O’Neil has become a national celebrity through his starring role in Ken Burns’ baseball documentary for PBS. He laughs now at how the production made him “an overnight sensation” at 82.
“There are some Negro Leaguers out there who think Buck has gotten a lot more than he should,” says Bob Kendrick, the museum’s marketing director. “Buck has put himself in a situation where demand for him is at an all-time high.”
The rest of the surviving players, on the other hand, aren’t much in demand. “Of those who are alive, maybe 90 percent played after 1955,” Busch says.
They played long after the peak of the Negro Leagues, long after Robinson and Paige had moved on to the majors and “Cool Papa” Bell and “Double Duty” Radcliff had retired from the game.
“They are the guys selling, in respect, the Negro Leagues,” Busch says. “The guys who are complaining, unfortunately, our licensees aren’t interested in.”
It comes down to a question of priorities.
“There’s a tension of sorts,” Busch says. “How is the money best utilized? Is it best utilized to support the museum, or is it best utilized to take care of the fortunate few who are still alive?”
Blame for some of the discord can be leveled at Major League Baseball, which had paid royalties on its Negro Leagues merchandise to almost all of the players through the Negro Leagues Players Association until about 1997, when MLB let the program run out.
Similarly, former Major League Baseball Commissioner Faye Vincent decided to distribute proceeds from his memoir, The Last Commissioner, to all surviving players. But to some, the checks, however small, served only to emphasize what the players weren’t getting from the museum.
Although the museum has tried to stay out of an advocacy role for the players, Lester has repeatedly found himself in the middle of things. He helped research Negro Leagues careers as Major League Baseball was implementing a pension program for surviving players.
The pension program — and a supplemental program — became controversial as the Major League Baseball Assistance Team tried to decide who would qualify. But the museum remained silent on the matter.
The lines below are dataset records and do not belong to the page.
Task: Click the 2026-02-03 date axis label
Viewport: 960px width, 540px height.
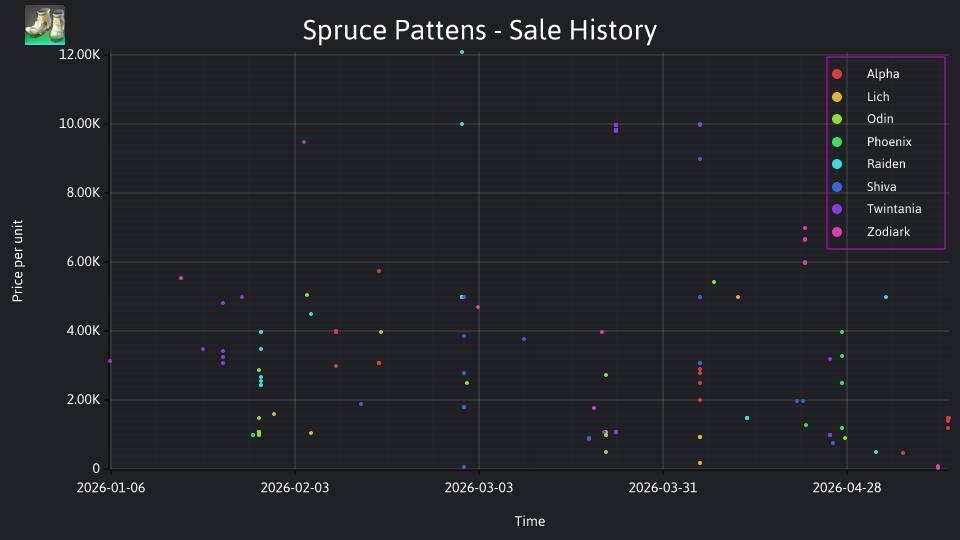Action: [x=294, y=488]
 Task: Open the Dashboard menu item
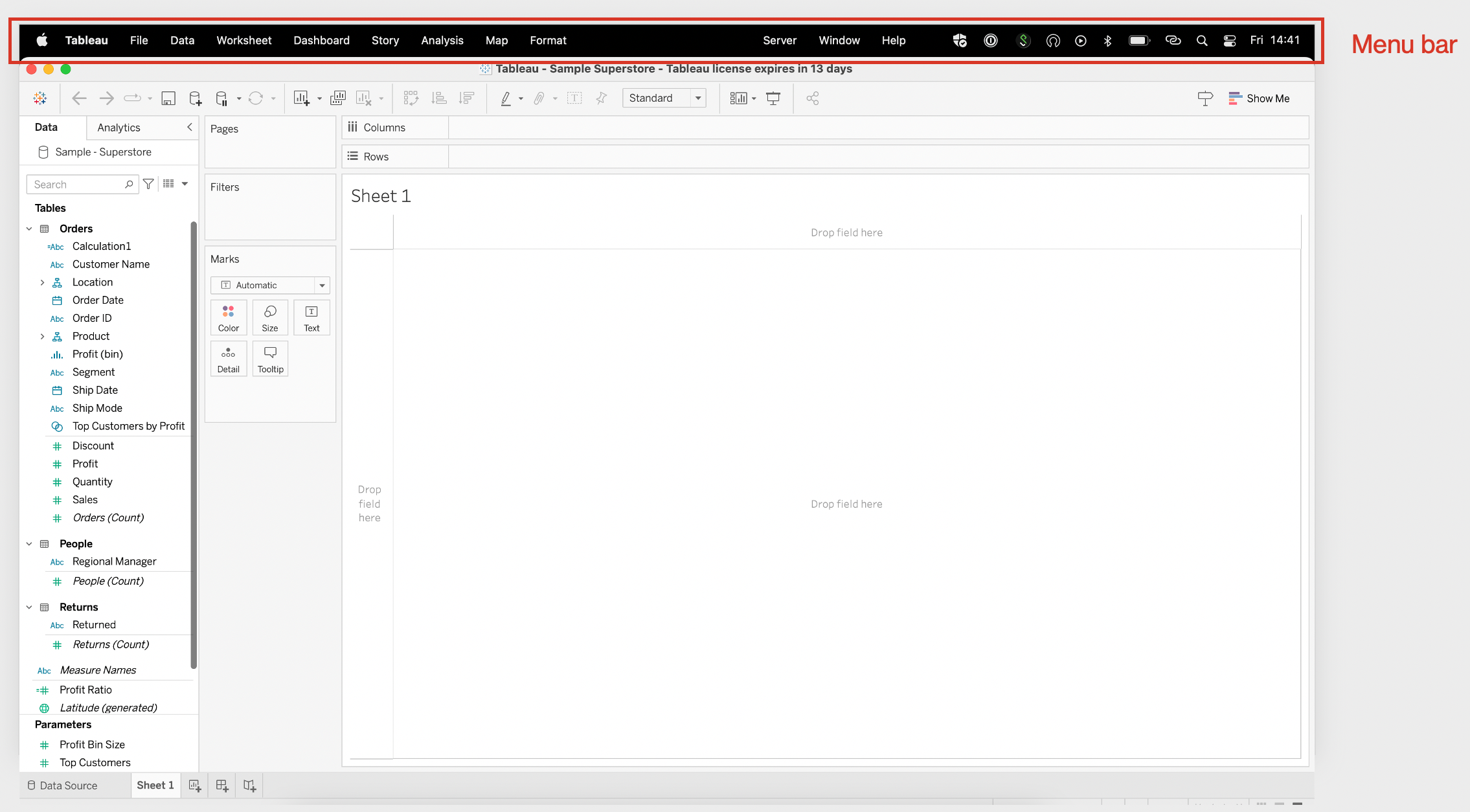pos(321,40)
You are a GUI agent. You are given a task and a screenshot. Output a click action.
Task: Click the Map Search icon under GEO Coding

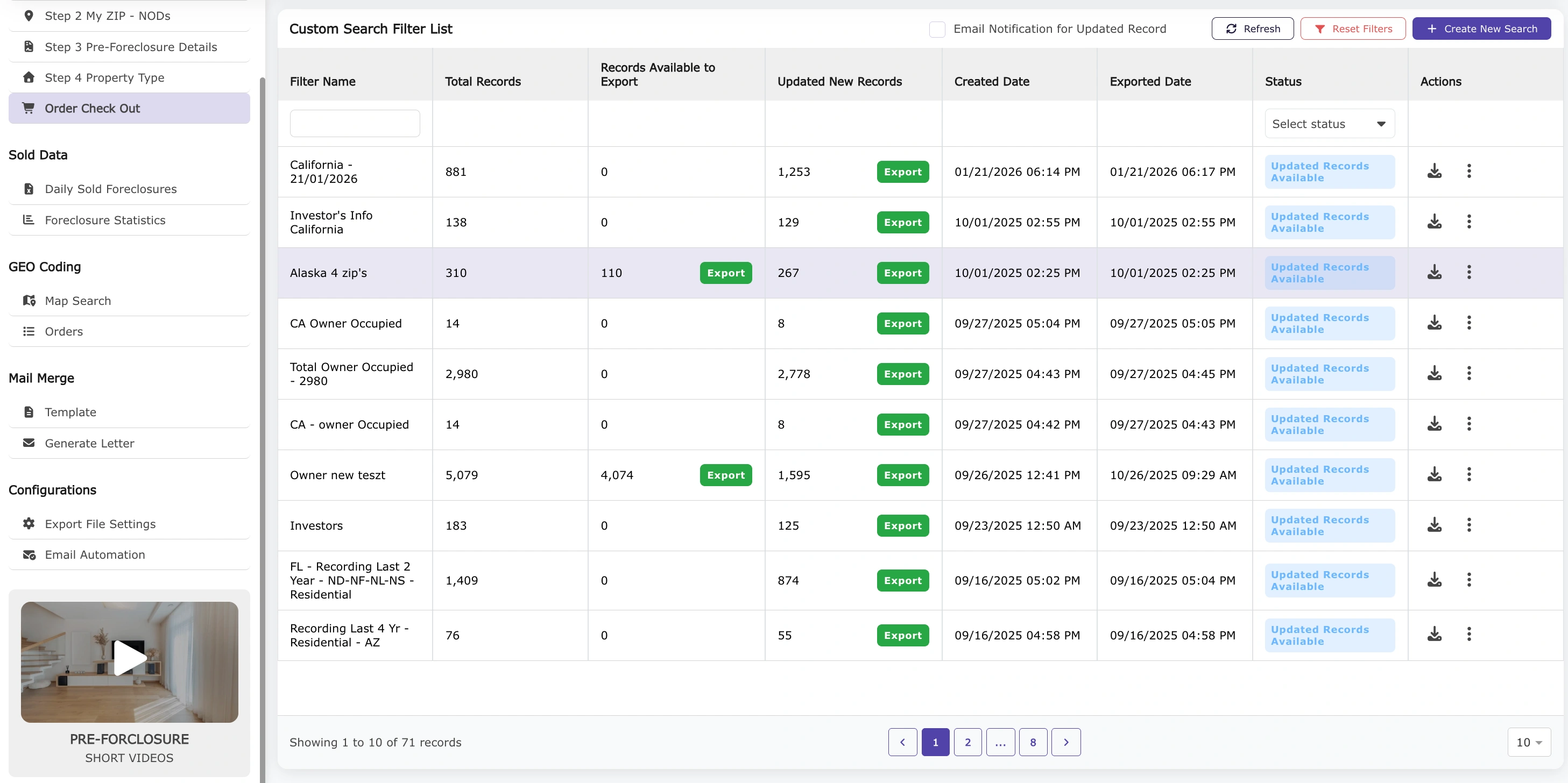coord(29,300)
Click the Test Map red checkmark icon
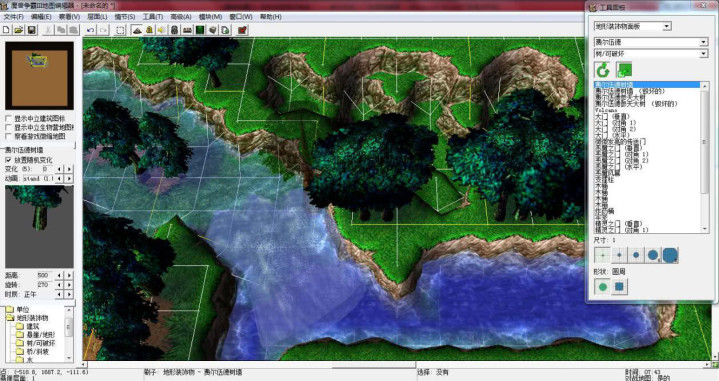Image resolution: width=719 pixels, height=381 pixels. (x=243, y=30)
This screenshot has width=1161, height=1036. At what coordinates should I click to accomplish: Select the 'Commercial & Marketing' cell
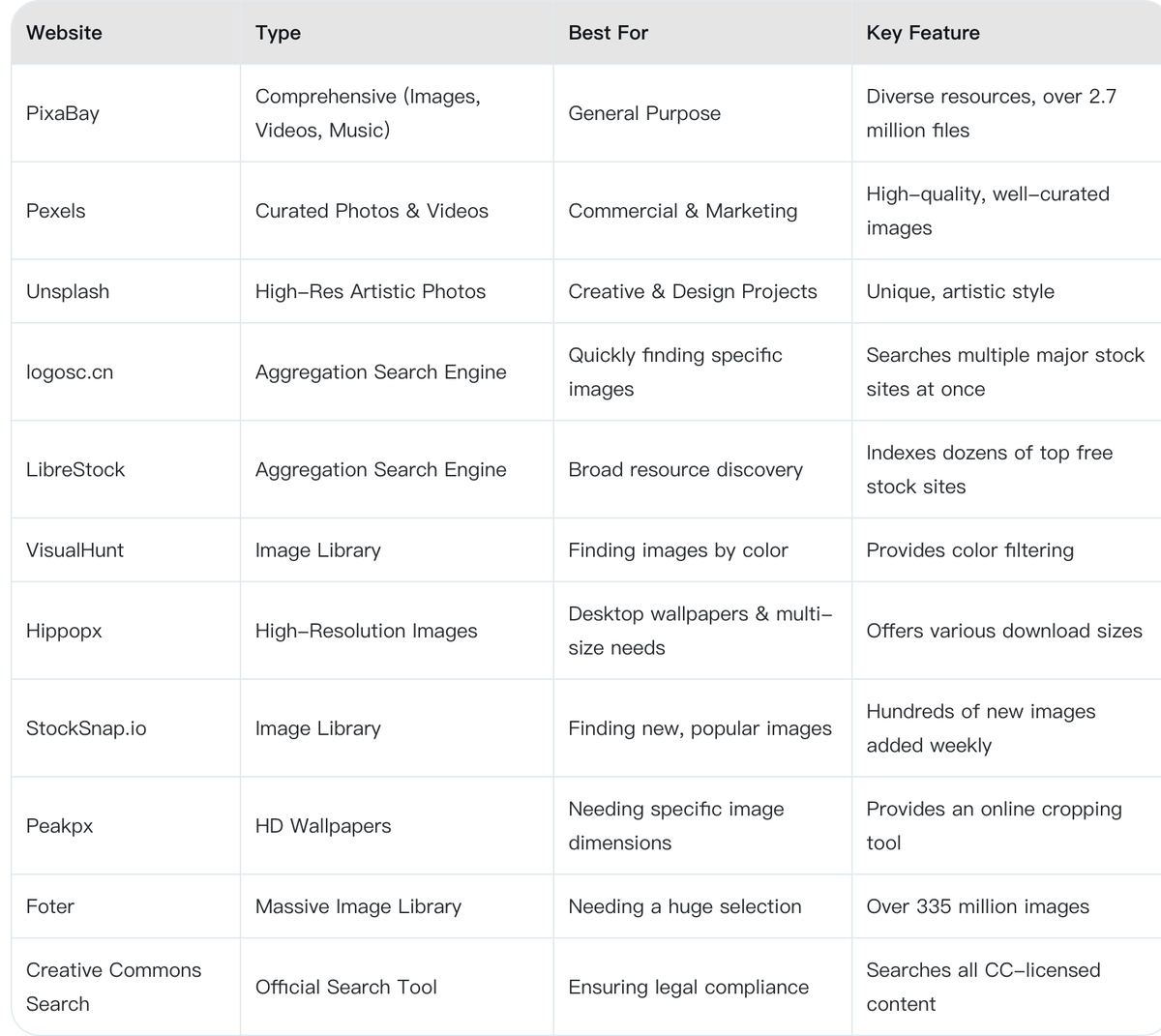pos(682,211)
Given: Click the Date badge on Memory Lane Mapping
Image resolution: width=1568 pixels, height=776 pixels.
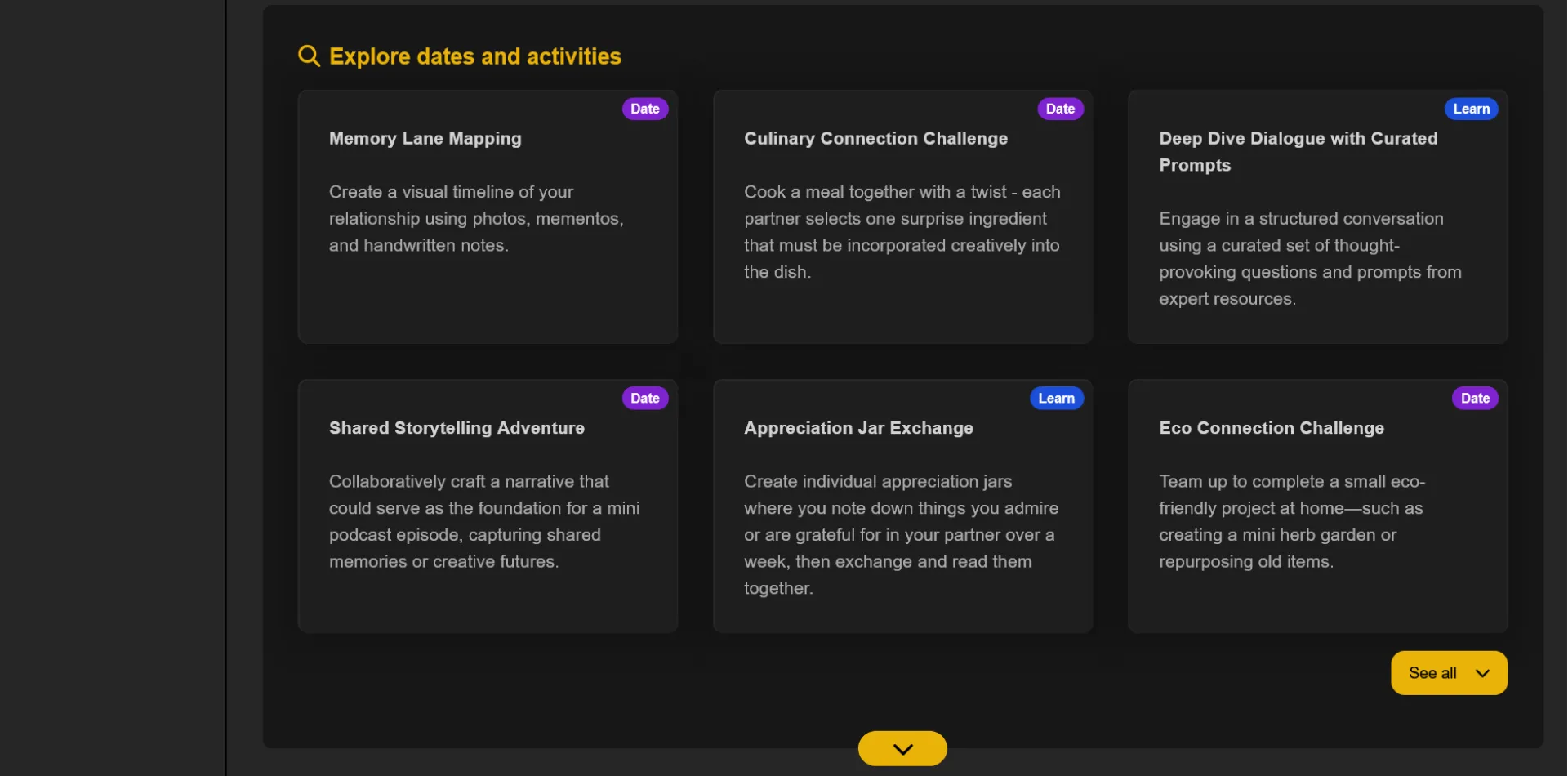Looking at the screenshot, I should point(645,109).
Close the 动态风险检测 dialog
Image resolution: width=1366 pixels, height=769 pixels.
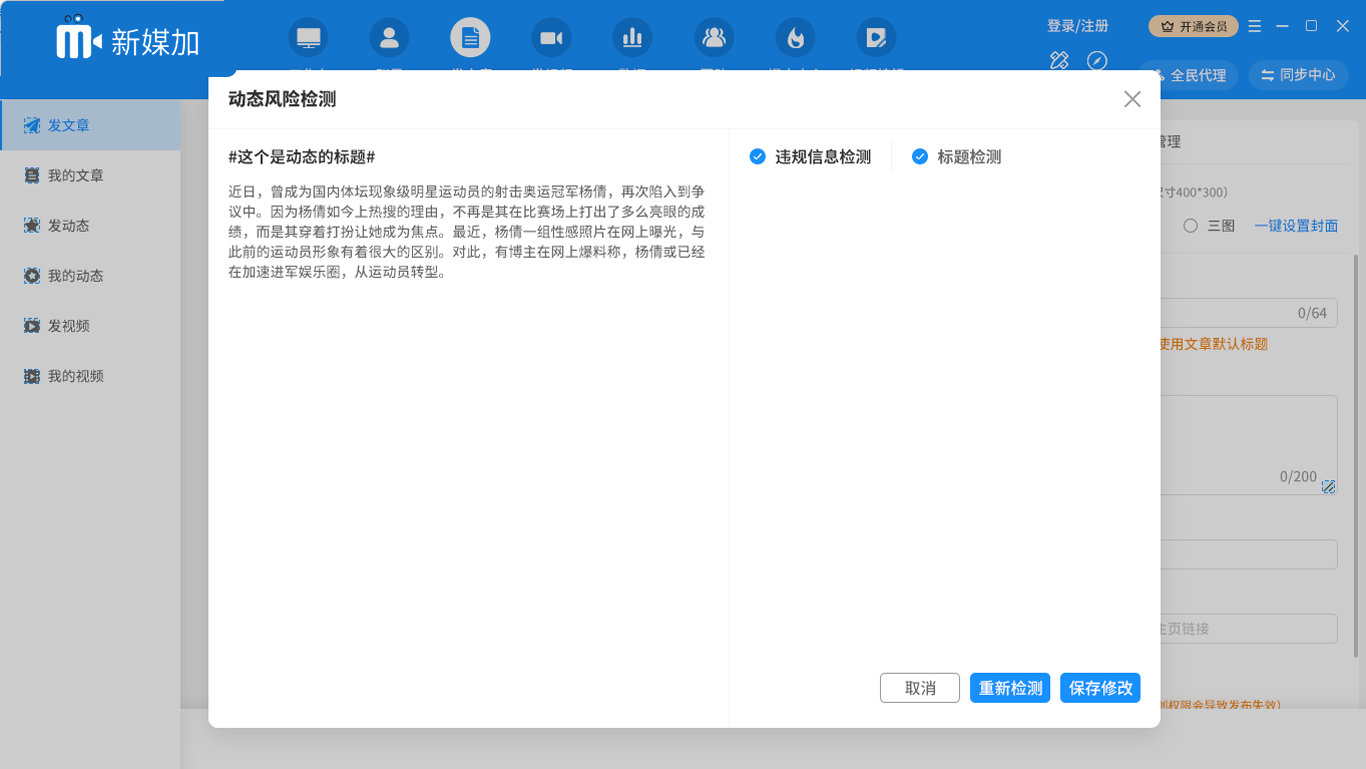point(1132,99)
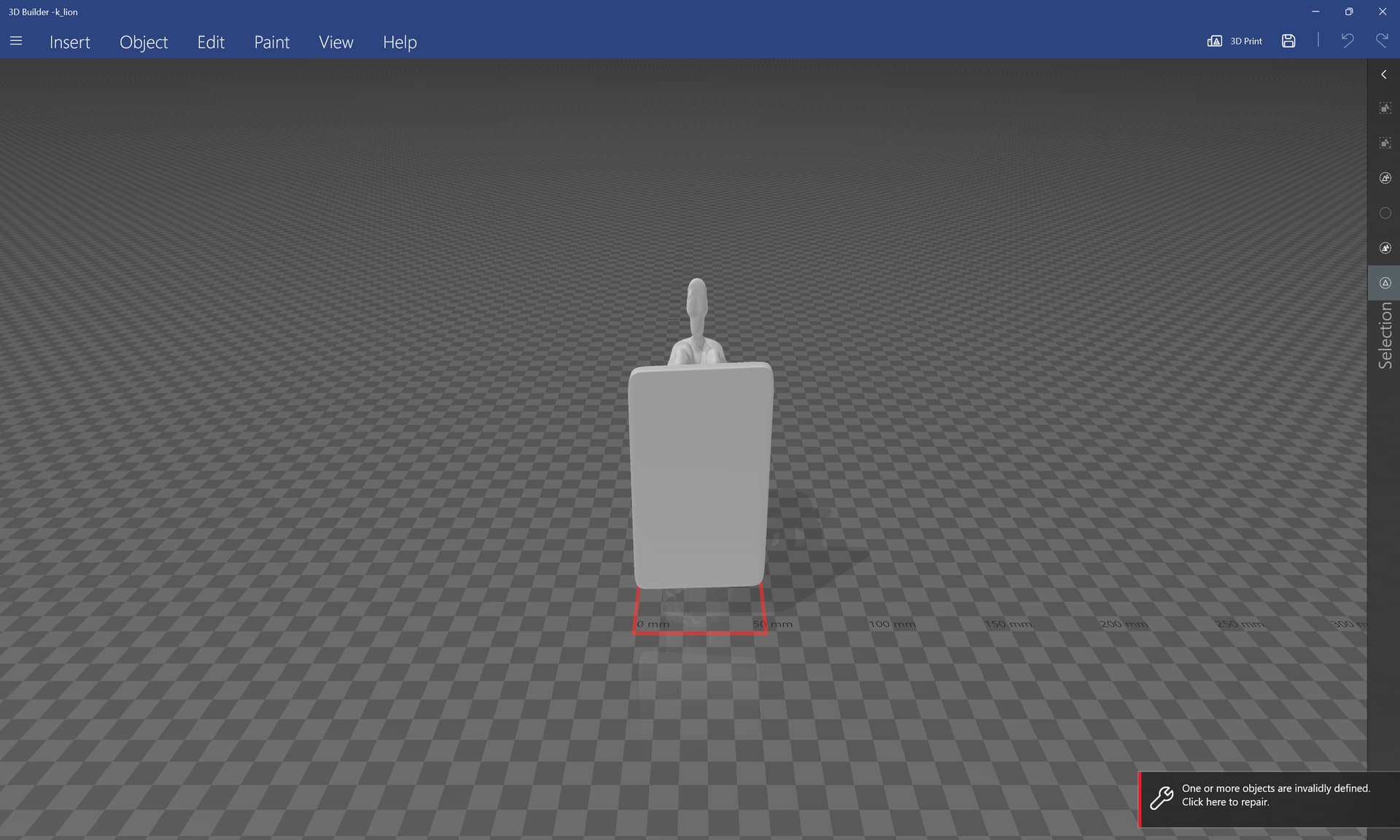Open the Paint menu

click(271, 42)
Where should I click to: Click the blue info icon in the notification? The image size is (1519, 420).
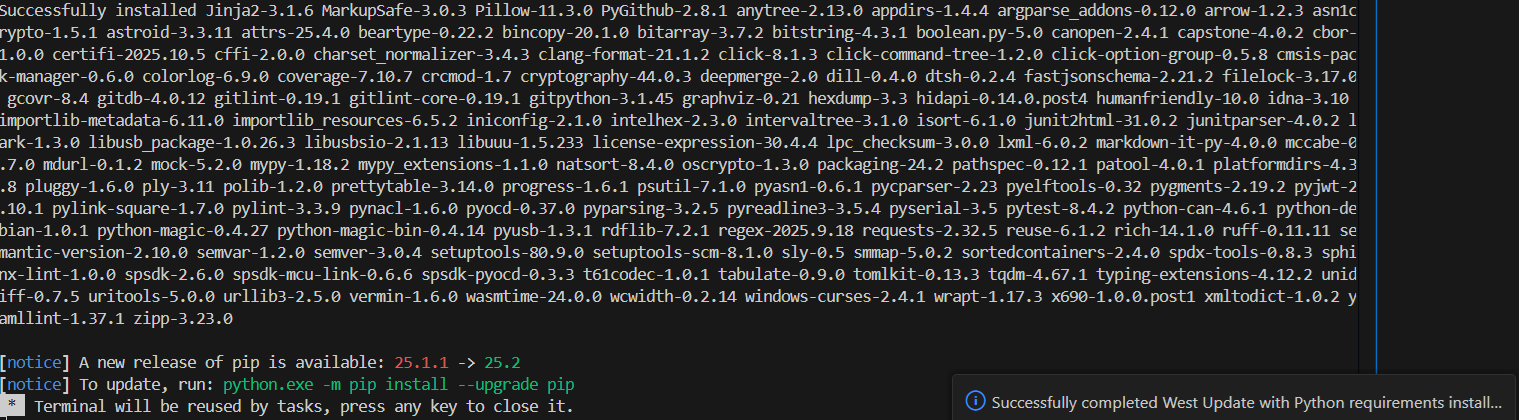(x=975, y=402)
“We made a conscious, early-on decision,” Busch says. “We’re a museum. We’re not going to be a players’ association. That’s not what our 501(c)3 status allows us to be. We’re not going to try to organize the players.”
But the museum is taking on some of the tasks that Lester has long advocated. A new capital-raising campaign is set to begin for the renovation of the vacant Paseo YMCA Building as a research and education center with administrative offices.
The 1914 building has been vacant since the 1970s. The city allowed the museum to buy the building for $35,000. And a $500,000 federal grant has helped to jump-start a $14 million project to build the Buck O’Neil Education and Research Center.
But the prospect of new facilities for the museum may come at the expense of the few remaining former players.
Motley says the museum may not be able to afford both a reunion and the new building campaign this year.
A second reunion held in 2000 involved only 150 players and their guests. A third event that would celebrate the 85th anniversary of the fateful meeting at the YMCA would likely draw even fewer.
But if the museum is losing some of its connection to living players, those old-timers know that Larry Lester, at least, will continue calling them and paying visits.